Fernando Dacosta – Jornal i, opinião
Acirrada zaragata
desabou sobre nós: uma figura relevante, a presidente do Banco Alimentar contra
a Fome, Isabel Jonet, disse alto, isto é na televisão, o que devia ter dito
baixo, isto é entre iguais. Exuberante a ajudar necessitados, a bondosa
senhora, acabada de chegar da Grécia, um horror de miséria, sentia-se, ante as
câmaras, irritada, crispada. Descontrolando-se, zás, confessou o que a azedava.
Os portugueses são uns megalómanos que pretendem viver acima das suas
possibilidades, que só comem carne, só sabem criticar, lamuriar, pedinchar.

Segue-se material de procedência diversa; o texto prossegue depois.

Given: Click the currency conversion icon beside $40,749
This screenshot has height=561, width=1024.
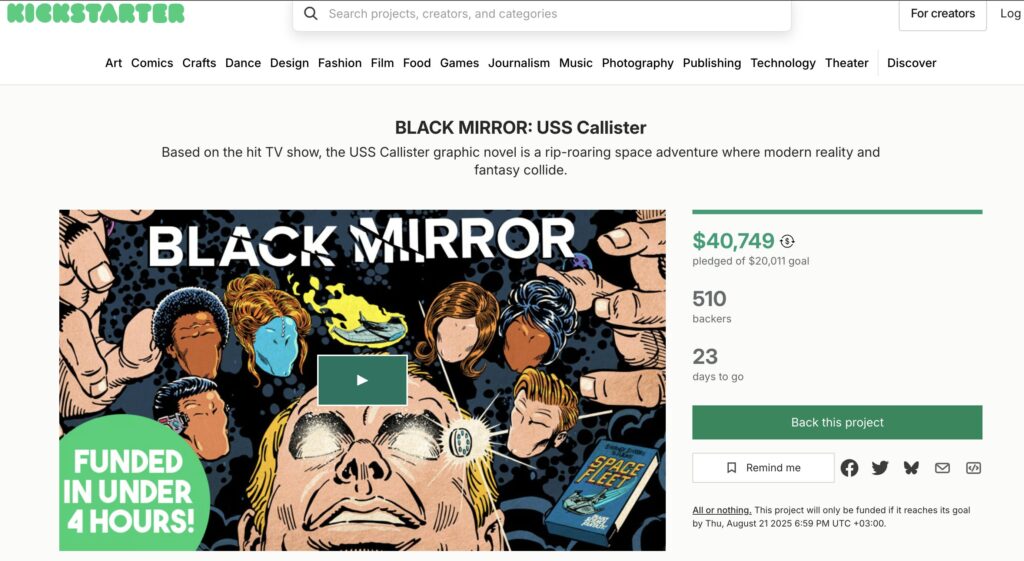Looking at the screenshot, I should 787,241.
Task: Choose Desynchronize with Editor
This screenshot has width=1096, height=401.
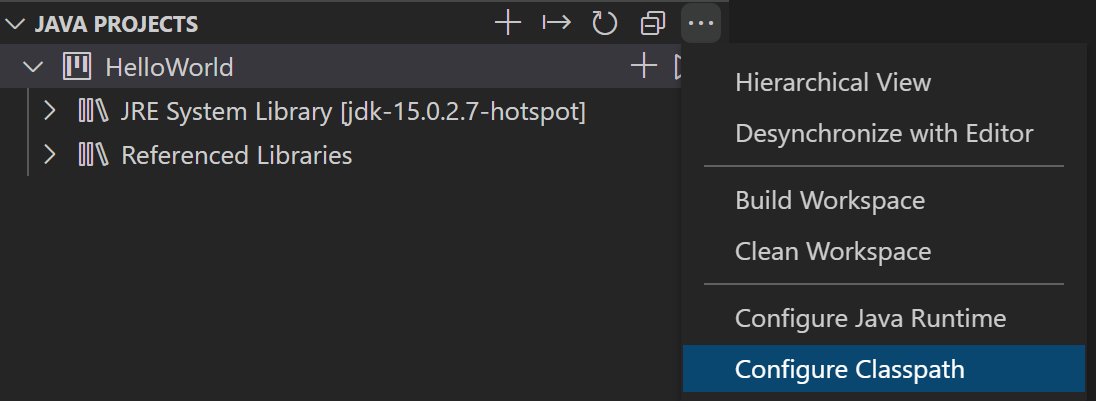Action: click(884, 133)
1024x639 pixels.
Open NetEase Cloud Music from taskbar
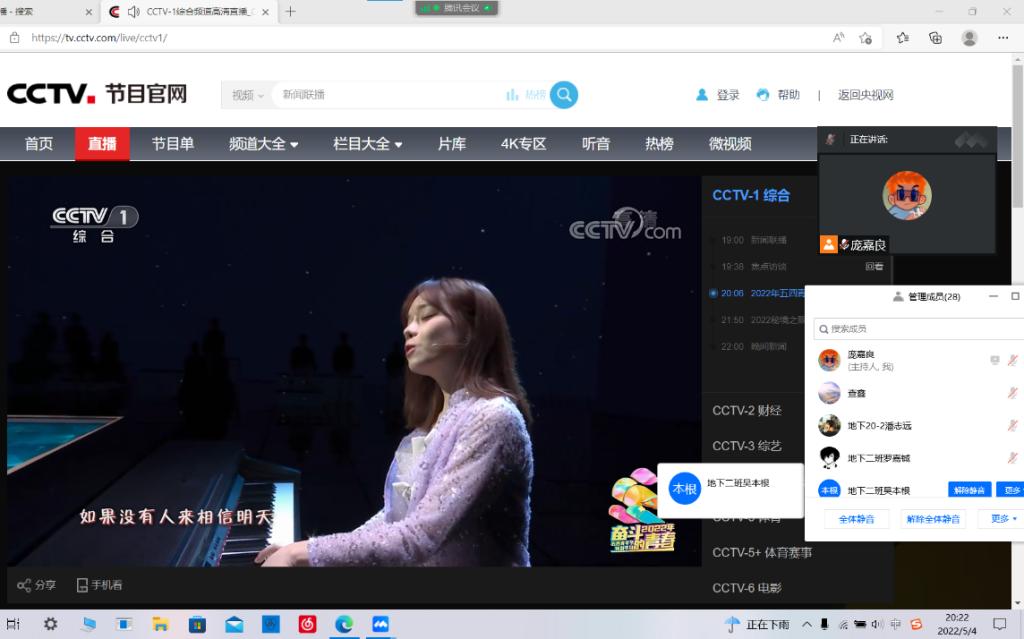pyautogui.click(x=307, y=624)
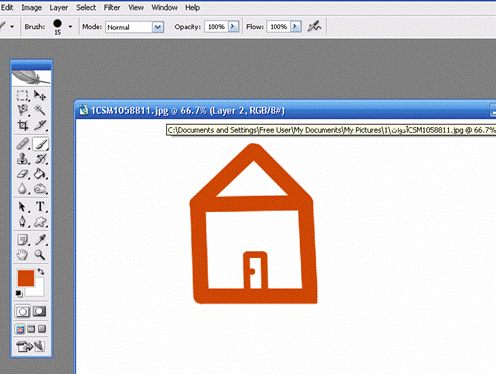Open the Layer menu
Viewport: 496px width, 374px height.
(x=59, y=7)
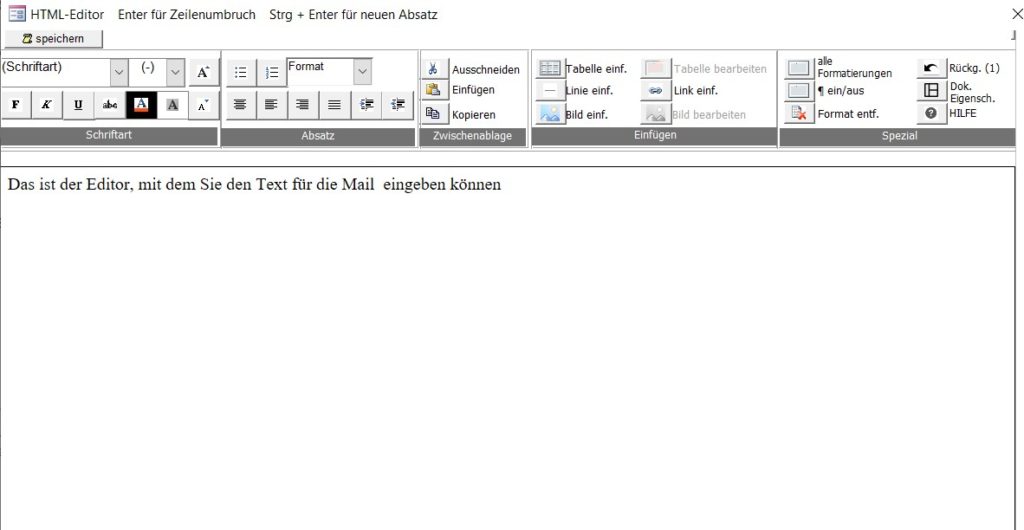Viewport: 1024px width, 530px height.
Task: Click the Einfügen paste button
Action: (x=434, y=91)
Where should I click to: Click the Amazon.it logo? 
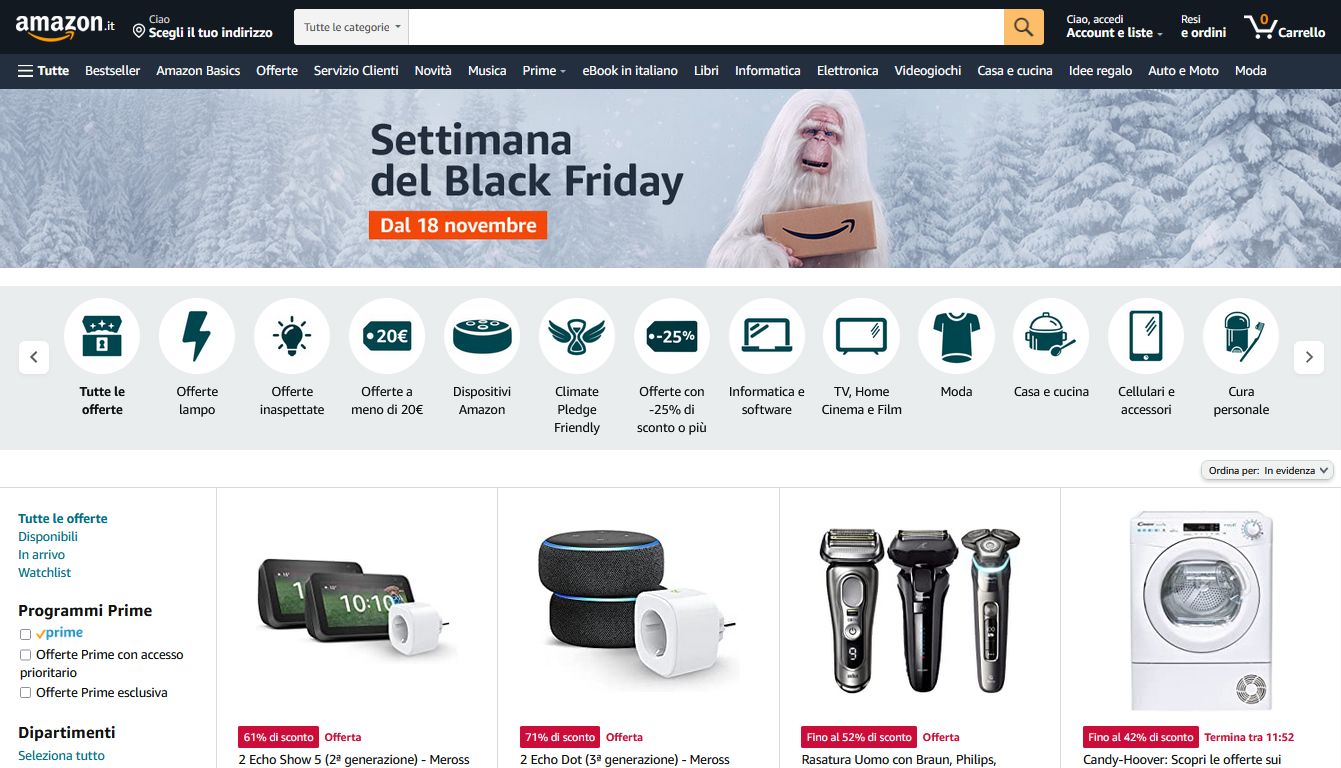click(65, 27)
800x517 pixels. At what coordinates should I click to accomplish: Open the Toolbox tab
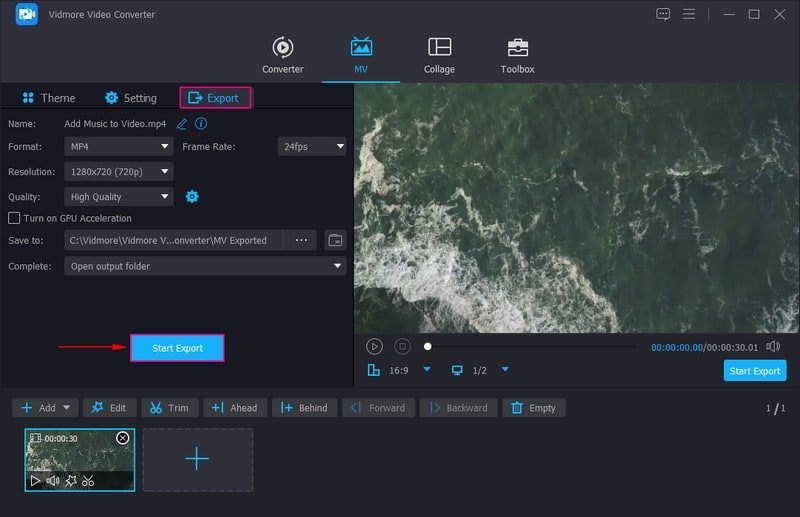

Farta, a entrevistada caiu na negação: miséria, miséria era a da Grécia.
Comparado, Portugal revelava-se até um oásis – a imagem do oásis continua a
render.
Isabel Jonet
evoluiu, no entanto; tempos atrás a pobreza no país indignava-a. Com a subida,
porém, ao poder de Passos Coelho ela (a miséria) desapareceu. As suas
declarações encheram-nos de alegria, se já não há fome em Portugal (apenas
apetite), não são mais precisas organizações como a que lidera – e não temos de
continuar, oh que felicidade, a aturar os detestáveis pobrezinhos! Gonçalo M.

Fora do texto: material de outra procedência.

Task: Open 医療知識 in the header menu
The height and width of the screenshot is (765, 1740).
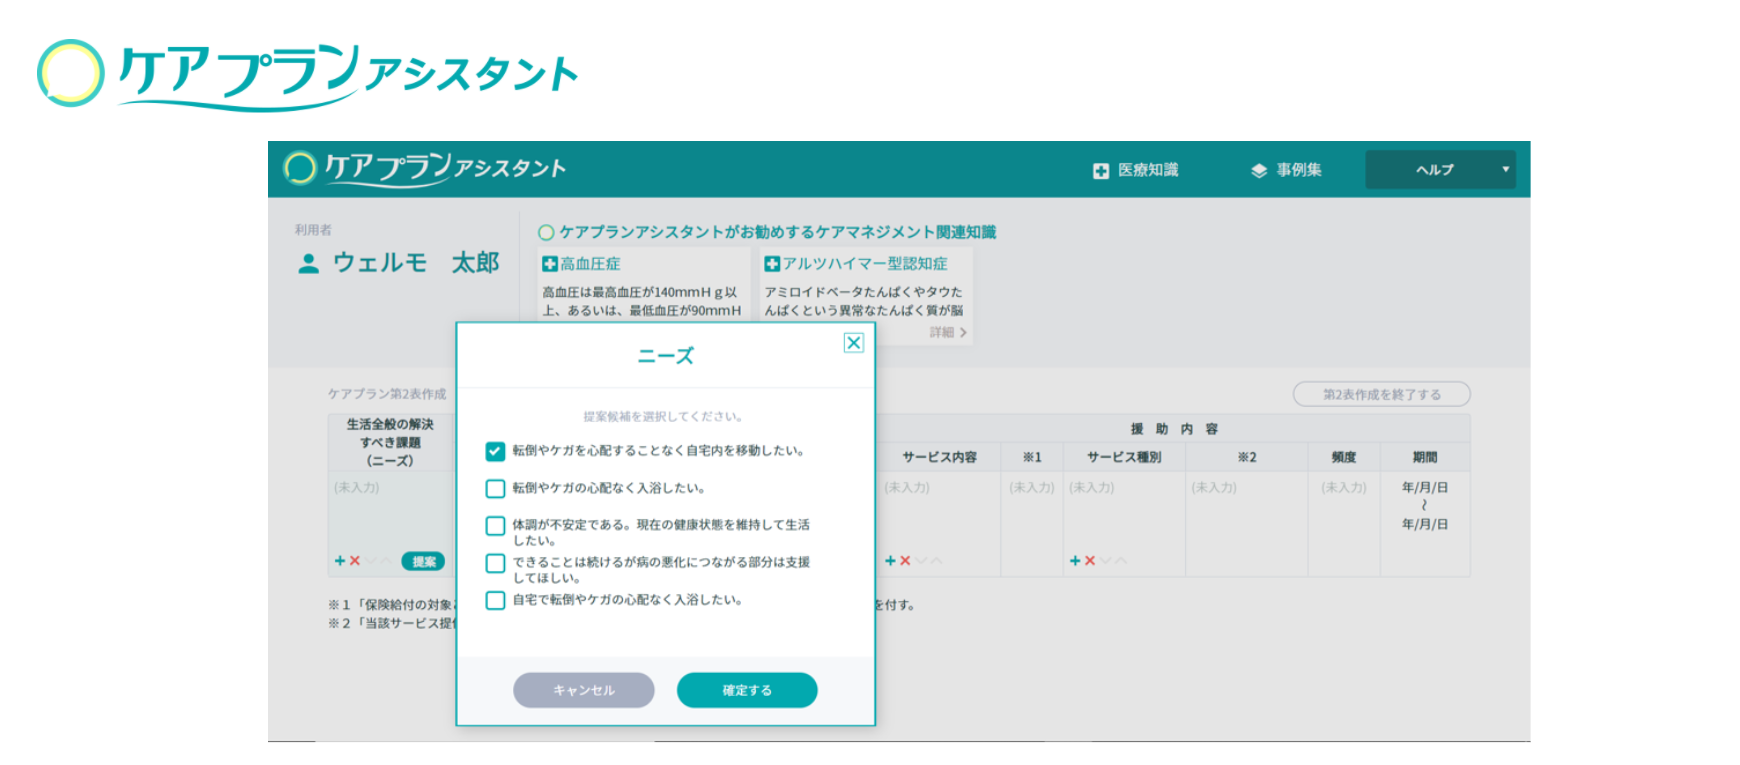Action: [1136, 170]
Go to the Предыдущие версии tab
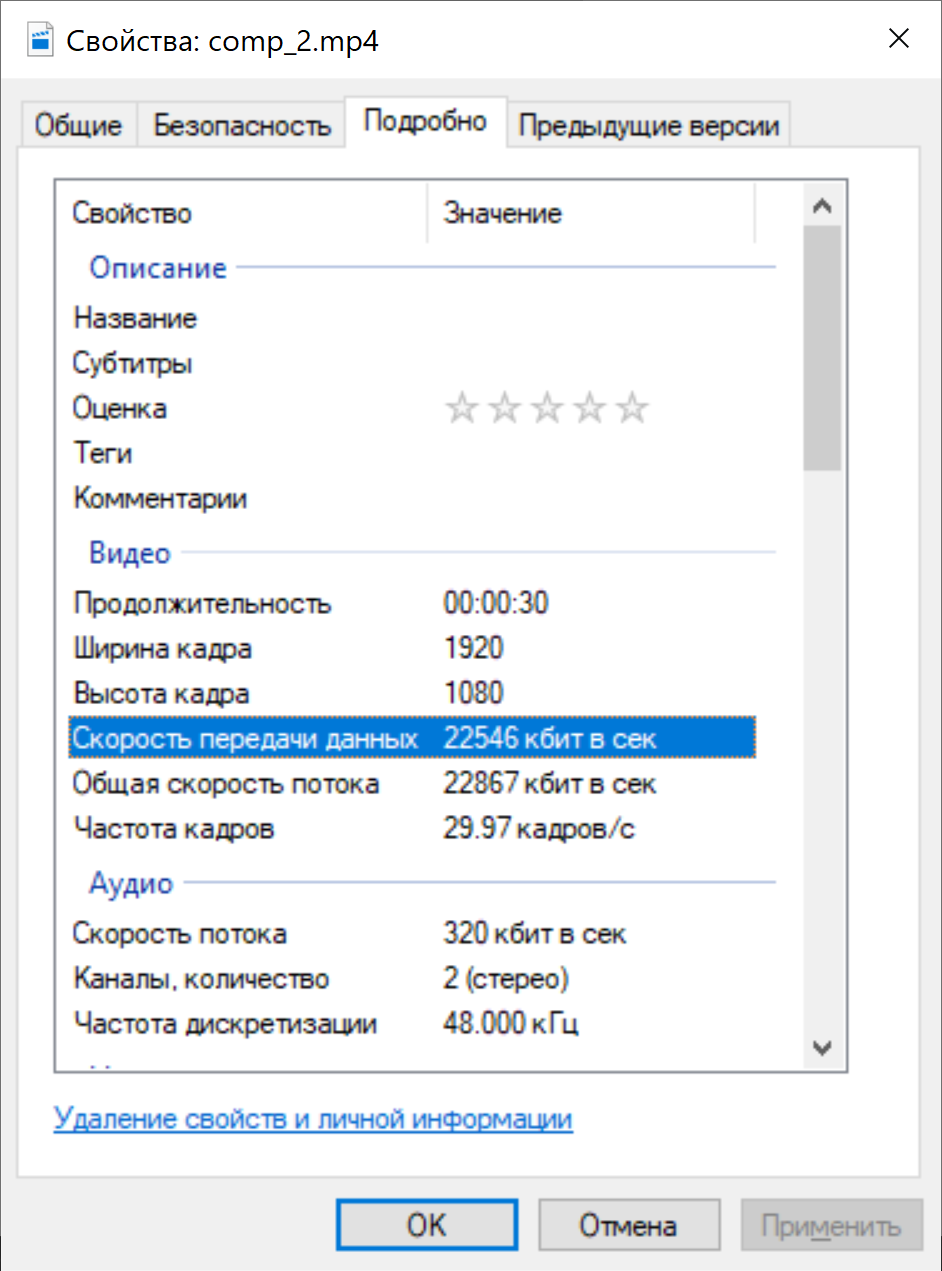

Tavares lembra, no seu notabilíssimo romance “Uma Viagem à Índia”, que “a
diferença entre pobres e ricos” é que “os pobres não têm dinheiro para exercer
a sua maldade”. Esqueceu-se que a exercem, e desalmadamente, pela internet.
Não podermos comer
bife todos os dias (nem uma bifana?) significa que podemos, talvez, comer
lagosta. Este é um raciocínio parecido ao que levou Maria Antonieta a responder
que se o povo de França não tinha pão, que consumisse brioches. A desastrada
monarca, por via dessas, ficou sem cabeça. Acontece.